#### [Work required]
Only the pictures stay out; every record is to be quoted exactly.
##### Source information
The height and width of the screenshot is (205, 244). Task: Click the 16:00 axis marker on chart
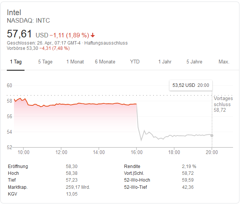pyautogui.click(x=137, y=152)
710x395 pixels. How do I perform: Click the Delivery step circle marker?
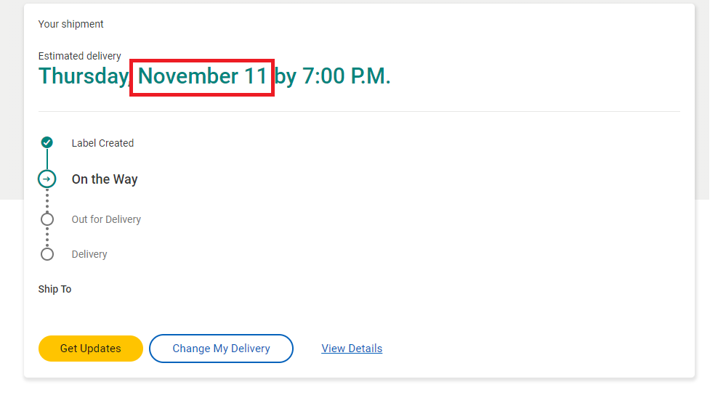tap(47, 254)
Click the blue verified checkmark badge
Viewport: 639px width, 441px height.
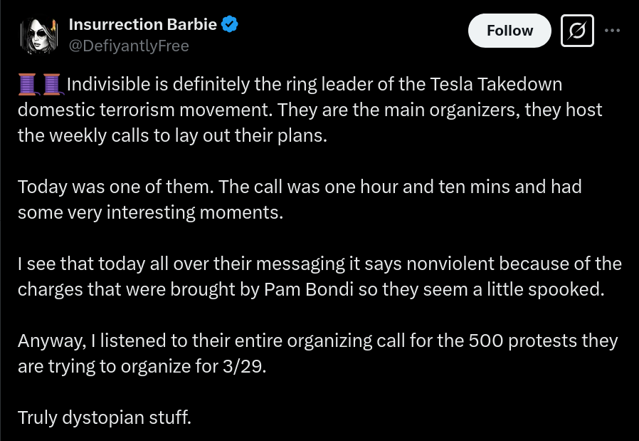coord(229,24)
##########
#### [Answer to this exercise]
The height and width of the screenshot is (205, 244). Task: Click the 16:00 axis marker on chart
pyautogui.click(x=137, y=152)
710x395 pixels. How do I perform: Click the Delivery step circle marker?
tap(47, 254)
Click the blue verified checkmark badge
Viewport: 639px width, 441px height.
coord(229,24)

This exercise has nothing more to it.